> _Exercise aim_
Go through the data below and count every line that has the word "Open". Return only the count.

--- Given information Enclosed Below ---

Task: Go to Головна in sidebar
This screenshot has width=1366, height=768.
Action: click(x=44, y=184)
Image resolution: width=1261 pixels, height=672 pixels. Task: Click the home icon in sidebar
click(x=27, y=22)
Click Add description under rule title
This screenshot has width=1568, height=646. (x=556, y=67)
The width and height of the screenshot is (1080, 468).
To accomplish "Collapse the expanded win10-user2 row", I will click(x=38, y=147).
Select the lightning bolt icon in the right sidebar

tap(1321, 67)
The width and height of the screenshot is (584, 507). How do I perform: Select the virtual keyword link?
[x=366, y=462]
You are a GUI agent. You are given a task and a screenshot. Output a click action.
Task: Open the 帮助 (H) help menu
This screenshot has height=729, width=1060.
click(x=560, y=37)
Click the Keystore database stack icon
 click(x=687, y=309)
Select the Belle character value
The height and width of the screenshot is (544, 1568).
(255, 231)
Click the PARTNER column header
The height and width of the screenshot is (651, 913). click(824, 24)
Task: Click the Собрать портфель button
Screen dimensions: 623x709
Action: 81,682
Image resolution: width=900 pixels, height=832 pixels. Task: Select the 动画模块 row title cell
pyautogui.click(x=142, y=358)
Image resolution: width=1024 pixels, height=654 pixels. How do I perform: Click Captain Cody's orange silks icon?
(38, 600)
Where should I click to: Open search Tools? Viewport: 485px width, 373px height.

--- End of Enclosed Given information ---

> _Finished task_
2